Breakfast with Eamonn and Isabel, GB News, review: stardust, humour, and a dash of Partridge
“Do you know what really annoys me? Wrapping paper.” And just like that, with one seemingly meaningless, Partridge-esque quip about Christmas presents, the Eamonn Holmes era of GB News truly began.
The veteran broadcaster, having jumped ship from ITV after 15 years, joined his old mucker Isabel Webster for their first GB News breakfast show together, having promised he “would not change”. And he was good to his word. If you like Holmes, you’d have liked this. Mostly.
It is easy to poke fun at Holmes, but the real value the Northern Irishman brings is the ability to make silly asides about wrapping – and about fireworks and people who don’t wrap up warm in the winter and having to call binmen “bin operatives” – seem totally natural and in keeping with the tone of a semi-serious morning show. Holmes brings several things to GB News that it sorely needs – stardust, of course, a bit of gravitas, a sprinkling of humour. But, most importantly, he shows how to have personality as a TV anchor without being a windbag.

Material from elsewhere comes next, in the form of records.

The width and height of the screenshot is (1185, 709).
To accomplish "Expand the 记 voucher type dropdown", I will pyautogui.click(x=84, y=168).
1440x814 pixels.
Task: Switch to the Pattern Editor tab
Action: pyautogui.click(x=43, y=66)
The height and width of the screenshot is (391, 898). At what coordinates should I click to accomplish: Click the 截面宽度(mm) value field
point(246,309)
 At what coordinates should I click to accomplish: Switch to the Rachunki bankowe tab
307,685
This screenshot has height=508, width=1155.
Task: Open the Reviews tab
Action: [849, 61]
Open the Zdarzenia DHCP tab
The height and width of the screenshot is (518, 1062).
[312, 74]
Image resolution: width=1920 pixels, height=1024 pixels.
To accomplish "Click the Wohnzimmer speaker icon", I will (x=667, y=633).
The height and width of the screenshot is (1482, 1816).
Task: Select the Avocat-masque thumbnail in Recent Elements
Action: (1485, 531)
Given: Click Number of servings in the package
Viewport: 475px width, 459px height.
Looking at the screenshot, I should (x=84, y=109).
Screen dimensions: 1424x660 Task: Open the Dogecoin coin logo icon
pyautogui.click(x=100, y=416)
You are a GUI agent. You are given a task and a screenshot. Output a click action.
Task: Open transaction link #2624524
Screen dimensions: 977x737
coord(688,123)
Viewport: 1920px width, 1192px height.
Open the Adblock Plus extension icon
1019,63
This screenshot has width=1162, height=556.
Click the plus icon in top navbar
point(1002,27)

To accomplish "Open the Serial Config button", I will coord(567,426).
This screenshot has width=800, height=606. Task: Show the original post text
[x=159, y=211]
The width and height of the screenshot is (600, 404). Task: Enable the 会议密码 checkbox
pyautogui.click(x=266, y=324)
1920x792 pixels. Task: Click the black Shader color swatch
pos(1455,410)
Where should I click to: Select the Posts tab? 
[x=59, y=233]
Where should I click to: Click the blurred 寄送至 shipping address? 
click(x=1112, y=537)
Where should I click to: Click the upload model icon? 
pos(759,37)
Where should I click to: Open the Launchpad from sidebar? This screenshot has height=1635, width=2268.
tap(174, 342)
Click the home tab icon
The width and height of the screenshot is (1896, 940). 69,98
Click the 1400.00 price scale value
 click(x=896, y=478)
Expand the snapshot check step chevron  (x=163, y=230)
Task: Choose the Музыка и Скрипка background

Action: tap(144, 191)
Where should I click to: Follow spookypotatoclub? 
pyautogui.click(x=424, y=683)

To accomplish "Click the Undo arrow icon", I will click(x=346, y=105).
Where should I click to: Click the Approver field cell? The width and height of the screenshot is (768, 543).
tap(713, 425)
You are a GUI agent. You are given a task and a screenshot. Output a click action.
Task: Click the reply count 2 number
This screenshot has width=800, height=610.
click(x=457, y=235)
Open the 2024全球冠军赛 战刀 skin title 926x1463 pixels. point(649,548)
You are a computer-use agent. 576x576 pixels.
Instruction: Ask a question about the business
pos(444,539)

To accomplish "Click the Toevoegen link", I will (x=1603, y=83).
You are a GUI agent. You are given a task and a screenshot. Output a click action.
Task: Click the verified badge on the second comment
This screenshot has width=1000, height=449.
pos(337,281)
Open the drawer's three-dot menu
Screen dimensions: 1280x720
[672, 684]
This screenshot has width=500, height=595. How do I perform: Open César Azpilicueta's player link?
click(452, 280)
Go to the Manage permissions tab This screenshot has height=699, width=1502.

If you haven’t watched GB News in a while, the embarrassing glitches are mainly gone, the production values are far less village panto than they used to be and the studio looks like it would just about stand up in a strong breeze. The breakfast show remains a curious mishmash of half-hearted rolling news, upbeat roving reporters and jolly banter between the hosts. The whiff of cheapness remains, but it’s fading.
The constant marriage of fact and viewer opinion gives the show the feel of a radio phone-in, rather than a traditional TV breakfast show. The constant straining for strong opinion from everyone, all the time, on everything, is quite a stressful viewing experience. Holmes is the perfect man for the job, puncturing the anxiety with an amusing story about his school bus being blown up by terrorists (no, really).
Holmes did seem a little subdued, possibly down to a desire to prove that this really was just another day – “no change” – and possibly because it sounded like he was carrying a heavy cold. He seemed, literally, quite stiff too, which we can put down to the back problems he has suffered of late.
The meat of the show was made up of sections on wearing face masks in schools, which sought many opinions without ever really telling us anything and culminated in a soft-soap interview with education minister Nadhim Zahawi, and on how dogs suffer when we let off fireworks, something close to Holmes’s heart. Following his slap on the wrist about his comments about 5G conspiracy theories, Holmes stayed firmly on the right side of Ofcom, his most controversial opinion being that Istanbul is a bit smelly.
Partnering him up with Webster, reprising their Sky News breakfast double act, is a canny move – they have an easy chemistry, plus Webster is punchier than Holmes, more forthright, tougher on guests, and gives as good as she gets from her senior co-host.
GB News would be wise to let Holmes shape the breakfast show as much as he can. Some segments were poor – a newspaper review in which Jenni Murray griped about canine caviar and scary technology (“I don’t want my bank to know how fast I am walking”) was far too “country’s gone mad” for a show with pretensions of seriousness. While a roving report from Altrincham, canvassing local opinion on face masks in schools on deserted 6am streets, threatened to descend into farce when the reporter admitted he’d had to interview a woman doing her paper round.
At one point, a milk float loomed slowly into view behind him, bringing about the tantalising possibility that he would have to interview the milkman. He did have to interview the milkman.
However, where Andrew Neil, in his brief stint on the network, may have rolled his eyes and huffed and puffed at the amateurism and naffness, Holmes simply jumps into an anecdote about working on a milk float when he was 11 (“they’re basically big golf carts – the smell was awful”) and moments later we’re onto something else. That’s Holmes’s great gift to GB News, wrapped up in a bow. The big man’s not for changing. But is GB News?